EXERCISE GOAL: Whichever lines of the entries hold the word "each" should be identified and copied.

RECORD EXCERPTS:
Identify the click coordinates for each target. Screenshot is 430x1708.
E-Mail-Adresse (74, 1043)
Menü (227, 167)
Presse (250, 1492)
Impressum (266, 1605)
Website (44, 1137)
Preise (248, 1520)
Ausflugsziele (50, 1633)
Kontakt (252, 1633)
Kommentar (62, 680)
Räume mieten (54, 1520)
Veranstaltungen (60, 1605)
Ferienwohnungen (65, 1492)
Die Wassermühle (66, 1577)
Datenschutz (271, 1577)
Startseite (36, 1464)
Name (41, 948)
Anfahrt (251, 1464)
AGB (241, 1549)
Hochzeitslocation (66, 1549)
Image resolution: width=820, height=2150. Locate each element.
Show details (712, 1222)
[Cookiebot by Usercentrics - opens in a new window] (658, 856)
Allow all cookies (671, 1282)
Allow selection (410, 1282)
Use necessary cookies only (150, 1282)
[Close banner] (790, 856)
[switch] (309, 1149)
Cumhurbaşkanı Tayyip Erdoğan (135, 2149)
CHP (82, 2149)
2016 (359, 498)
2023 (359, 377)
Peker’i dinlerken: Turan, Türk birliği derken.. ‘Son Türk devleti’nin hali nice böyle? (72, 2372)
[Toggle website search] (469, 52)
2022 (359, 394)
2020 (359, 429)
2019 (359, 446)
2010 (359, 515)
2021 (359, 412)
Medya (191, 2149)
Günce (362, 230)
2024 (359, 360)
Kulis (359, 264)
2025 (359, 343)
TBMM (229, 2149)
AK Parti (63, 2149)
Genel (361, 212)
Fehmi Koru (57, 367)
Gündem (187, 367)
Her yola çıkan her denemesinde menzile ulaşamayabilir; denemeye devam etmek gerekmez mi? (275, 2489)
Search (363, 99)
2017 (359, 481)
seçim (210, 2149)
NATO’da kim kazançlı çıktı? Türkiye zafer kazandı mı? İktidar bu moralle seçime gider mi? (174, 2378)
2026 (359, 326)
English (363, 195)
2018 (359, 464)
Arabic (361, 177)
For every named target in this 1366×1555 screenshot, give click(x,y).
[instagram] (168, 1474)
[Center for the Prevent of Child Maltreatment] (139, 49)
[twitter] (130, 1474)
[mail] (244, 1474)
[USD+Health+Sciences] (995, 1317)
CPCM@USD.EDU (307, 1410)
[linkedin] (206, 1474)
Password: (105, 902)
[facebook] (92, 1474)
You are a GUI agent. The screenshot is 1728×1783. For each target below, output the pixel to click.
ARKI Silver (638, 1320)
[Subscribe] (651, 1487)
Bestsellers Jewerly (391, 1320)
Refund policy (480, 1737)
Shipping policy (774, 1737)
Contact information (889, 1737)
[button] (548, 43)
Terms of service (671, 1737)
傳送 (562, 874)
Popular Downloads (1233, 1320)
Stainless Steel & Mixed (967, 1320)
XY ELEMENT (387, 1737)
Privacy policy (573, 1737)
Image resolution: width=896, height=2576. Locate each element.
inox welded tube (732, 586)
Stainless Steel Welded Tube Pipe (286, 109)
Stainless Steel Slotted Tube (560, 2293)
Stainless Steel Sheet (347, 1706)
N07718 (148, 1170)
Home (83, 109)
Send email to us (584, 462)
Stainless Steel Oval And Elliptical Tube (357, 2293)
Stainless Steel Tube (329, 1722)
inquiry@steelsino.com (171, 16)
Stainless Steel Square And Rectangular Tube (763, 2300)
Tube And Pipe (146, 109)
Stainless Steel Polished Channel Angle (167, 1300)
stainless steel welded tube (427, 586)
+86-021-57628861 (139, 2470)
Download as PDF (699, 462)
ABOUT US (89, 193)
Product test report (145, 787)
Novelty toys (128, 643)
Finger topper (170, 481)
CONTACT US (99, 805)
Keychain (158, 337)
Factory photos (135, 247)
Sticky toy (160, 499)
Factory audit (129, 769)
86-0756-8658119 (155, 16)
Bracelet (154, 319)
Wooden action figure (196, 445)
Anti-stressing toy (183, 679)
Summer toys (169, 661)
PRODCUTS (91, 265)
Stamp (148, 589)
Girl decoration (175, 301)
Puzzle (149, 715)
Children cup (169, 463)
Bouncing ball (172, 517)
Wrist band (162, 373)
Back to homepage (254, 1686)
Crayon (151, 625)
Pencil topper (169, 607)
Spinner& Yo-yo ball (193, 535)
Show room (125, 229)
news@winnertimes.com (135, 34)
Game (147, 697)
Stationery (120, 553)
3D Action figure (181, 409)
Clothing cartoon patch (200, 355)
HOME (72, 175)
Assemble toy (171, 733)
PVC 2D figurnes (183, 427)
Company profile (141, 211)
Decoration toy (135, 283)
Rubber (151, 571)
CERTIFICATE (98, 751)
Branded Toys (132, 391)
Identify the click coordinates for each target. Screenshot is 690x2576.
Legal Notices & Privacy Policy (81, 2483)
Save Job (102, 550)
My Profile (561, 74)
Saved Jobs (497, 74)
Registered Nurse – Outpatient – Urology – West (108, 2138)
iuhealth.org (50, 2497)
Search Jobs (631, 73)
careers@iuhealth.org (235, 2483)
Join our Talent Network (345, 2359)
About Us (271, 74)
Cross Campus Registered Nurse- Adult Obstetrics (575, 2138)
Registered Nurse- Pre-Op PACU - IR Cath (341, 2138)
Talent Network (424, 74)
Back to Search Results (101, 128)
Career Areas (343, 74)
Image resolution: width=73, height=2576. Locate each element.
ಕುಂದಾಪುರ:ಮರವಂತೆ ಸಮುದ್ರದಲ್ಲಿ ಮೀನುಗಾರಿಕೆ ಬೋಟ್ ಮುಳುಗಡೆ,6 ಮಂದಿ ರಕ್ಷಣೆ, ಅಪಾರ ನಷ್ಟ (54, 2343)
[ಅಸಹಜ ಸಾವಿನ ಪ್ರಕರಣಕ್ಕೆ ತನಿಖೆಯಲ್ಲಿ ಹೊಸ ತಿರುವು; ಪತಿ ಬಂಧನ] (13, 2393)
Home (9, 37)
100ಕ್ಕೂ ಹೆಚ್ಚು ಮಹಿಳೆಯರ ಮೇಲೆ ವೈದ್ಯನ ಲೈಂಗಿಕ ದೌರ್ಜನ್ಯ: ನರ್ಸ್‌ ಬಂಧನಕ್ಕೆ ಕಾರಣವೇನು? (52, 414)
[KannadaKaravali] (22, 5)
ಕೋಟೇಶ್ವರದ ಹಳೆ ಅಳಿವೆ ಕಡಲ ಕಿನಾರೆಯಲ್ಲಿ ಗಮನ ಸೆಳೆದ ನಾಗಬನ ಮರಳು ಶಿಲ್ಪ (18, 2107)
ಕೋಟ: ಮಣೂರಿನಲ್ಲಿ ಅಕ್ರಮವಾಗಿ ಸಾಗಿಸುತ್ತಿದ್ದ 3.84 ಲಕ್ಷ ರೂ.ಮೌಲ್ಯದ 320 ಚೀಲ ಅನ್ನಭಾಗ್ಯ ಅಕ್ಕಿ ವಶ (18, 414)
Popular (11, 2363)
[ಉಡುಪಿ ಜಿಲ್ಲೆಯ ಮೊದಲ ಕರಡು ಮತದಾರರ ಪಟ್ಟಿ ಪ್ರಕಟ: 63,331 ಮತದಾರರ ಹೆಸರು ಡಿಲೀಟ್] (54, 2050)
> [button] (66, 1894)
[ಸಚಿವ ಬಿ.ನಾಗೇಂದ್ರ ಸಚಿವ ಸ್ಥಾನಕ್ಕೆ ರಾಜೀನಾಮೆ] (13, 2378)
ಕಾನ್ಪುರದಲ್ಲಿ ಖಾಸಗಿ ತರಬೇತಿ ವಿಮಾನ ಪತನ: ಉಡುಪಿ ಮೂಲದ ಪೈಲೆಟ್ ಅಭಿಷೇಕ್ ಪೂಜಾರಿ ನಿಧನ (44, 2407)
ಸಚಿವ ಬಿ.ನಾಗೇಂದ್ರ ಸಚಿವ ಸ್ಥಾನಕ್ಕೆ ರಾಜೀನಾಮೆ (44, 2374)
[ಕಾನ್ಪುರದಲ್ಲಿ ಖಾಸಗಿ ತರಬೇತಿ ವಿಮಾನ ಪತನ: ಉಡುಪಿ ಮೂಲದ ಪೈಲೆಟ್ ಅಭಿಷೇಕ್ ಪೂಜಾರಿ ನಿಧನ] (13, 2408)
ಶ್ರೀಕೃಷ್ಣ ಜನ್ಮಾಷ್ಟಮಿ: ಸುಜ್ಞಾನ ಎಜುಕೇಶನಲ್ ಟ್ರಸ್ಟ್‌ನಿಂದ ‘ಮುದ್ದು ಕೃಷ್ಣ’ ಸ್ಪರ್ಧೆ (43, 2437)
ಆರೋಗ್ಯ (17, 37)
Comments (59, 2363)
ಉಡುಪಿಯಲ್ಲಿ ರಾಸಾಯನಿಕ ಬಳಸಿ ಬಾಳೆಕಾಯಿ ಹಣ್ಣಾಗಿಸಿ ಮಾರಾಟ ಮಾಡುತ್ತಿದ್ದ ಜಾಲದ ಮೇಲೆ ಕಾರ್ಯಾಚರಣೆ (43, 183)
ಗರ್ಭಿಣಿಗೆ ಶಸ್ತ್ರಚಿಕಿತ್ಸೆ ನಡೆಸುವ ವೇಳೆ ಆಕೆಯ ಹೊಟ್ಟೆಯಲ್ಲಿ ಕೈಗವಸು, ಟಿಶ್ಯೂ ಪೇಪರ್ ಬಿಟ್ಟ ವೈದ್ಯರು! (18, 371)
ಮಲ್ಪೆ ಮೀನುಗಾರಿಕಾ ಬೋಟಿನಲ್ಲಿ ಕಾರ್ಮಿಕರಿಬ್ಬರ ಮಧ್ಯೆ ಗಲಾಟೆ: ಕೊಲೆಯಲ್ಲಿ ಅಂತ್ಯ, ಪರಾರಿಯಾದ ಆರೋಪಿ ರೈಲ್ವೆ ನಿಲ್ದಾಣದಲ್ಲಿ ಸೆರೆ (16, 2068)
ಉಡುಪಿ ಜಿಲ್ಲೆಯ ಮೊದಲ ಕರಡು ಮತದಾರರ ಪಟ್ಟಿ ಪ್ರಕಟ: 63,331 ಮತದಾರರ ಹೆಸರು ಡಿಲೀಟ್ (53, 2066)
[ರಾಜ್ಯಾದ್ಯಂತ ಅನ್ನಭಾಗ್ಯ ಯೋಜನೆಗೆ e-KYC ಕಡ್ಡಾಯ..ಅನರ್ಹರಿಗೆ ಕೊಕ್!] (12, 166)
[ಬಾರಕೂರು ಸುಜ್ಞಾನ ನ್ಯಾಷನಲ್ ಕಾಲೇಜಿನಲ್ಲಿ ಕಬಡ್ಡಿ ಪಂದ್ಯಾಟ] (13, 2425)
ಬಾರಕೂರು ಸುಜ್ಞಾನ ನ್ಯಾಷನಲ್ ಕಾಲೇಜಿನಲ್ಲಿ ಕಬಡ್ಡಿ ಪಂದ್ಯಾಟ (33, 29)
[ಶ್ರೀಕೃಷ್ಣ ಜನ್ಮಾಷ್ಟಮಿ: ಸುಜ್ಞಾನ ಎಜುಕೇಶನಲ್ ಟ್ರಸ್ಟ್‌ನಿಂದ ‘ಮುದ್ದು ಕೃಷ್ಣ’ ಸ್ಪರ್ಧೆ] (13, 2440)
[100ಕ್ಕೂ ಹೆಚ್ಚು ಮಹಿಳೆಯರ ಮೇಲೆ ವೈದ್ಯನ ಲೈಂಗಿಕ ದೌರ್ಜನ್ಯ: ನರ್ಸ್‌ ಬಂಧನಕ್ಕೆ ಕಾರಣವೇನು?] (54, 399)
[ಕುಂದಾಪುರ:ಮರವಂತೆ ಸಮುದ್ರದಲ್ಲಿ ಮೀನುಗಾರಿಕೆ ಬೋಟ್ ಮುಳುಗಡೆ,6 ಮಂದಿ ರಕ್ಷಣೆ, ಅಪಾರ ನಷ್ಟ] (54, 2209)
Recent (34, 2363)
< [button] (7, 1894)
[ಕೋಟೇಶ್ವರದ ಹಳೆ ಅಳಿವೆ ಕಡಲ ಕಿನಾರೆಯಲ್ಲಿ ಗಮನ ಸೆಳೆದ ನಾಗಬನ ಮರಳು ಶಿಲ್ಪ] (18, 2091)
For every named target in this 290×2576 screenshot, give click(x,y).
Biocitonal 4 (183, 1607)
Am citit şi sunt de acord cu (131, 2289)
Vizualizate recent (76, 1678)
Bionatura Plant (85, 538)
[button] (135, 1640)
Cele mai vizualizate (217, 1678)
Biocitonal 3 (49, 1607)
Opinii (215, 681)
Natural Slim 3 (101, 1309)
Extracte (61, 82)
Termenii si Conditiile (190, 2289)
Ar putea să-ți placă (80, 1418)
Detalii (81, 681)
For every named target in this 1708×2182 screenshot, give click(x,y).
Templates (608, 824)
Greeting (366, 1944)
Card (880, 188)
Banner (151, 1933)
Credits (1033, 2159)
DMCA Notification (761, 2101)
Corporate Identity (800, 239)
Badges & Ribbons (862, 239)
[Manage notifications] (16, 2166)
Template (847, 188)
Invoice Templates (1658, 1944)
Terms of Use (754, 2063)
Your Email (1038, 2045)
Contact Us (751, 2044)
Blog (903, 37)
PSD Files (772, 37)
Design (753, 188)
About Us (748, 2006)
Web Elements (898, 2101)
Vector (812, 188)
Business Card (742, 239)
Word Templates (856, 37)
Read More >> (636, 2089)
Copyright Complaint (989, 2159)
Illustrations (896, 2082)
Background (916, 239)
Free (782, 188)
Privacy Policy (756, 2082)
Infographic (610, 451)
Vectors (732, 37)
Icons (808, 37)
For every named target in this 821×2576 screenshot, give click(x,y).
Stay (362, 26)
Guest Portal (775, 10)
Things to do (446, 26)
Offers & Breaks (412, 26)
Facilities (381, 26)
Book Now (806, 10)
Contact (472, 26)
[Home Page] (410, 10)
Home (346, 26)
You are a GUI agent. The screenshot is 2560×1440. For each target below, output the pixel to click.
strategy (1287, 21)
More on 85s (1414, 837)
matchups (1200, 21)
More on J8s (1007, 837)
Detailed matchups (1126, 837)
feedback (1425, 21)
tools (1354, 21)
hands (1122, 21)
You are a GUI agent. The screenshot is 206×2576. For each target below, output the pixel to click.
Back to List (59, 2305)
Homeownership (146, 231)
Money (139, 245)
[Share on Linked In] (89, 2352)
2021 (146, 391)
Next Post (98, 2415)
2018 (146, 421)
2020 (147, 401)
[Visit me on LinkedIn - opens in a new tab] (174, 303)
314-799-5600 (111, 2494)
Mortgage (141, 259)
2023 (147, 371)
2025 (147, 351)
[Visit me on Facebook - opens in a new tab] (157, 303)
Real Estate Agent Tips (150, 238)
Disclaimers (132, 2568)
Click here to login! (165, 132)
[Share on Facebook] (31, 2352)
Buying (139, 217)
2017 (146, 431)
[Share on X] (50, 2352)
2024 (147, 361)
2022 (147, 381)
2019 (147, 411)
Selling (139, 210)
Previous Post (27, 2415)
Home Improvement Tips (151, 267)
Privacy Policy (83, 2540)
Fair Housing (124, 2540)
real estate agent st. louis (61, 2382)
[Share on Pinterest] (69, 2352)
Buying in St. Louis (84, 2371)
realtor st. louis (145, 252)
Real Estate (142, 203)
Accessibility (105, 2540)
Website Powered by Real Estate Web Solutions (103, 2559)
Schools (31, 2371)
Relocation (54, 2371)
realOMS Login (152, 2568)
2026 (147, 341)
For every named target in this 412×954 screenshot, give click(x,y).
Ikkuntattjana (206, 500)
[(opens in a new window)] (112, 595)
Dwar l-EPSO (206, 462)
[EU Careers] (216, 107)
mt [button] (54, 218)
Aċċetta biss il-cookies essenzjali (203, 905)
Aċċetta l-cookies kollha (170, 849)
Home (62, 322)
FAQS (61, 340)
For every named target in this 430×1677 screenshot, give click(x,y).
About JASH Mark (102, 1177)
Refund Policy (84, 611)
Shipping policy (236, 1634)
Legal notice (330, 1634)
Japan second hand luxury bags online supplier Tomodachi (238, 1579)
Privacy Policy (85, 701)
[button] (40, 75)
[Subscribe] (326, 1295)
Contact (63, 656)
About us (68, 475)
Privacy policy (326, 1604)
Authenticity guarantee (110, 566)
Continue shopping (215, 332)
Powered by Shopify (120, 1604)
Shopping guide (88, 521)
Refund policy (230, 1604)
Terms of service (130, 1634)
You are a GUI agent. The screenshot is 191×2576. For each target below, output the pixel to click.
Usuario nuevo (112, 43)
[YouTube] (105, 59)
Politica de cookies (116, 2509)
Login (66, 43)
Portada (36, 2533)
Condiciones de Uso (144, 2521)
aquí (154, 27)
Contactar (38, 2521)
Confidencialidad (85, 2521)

ANSWER SECTION:
Identify the click coordinates for each target. Screenshot is 430x1708.
Image resolution: width=820, height=2150. Locate each element.
You are a GUI agent. The screenshot is 1728×1783. For each target below, output the pixel to click.
Image resolution: width=896, height=2576. Locate each element.
Identify the click coordinates for each target. Screenshot is 690x2576.
Image resolution: width=73, height=2576. Locate each element.
You are a GUI agent. The screenshot is 2560×1440. For each target below, output the pixel to click.
You are a GUI agent. The screenshot is 206×2576. For each target below, output the pixel to click.
You are a GUI agent. The screenshot is 191×2576. For each target below, output the pixel to click.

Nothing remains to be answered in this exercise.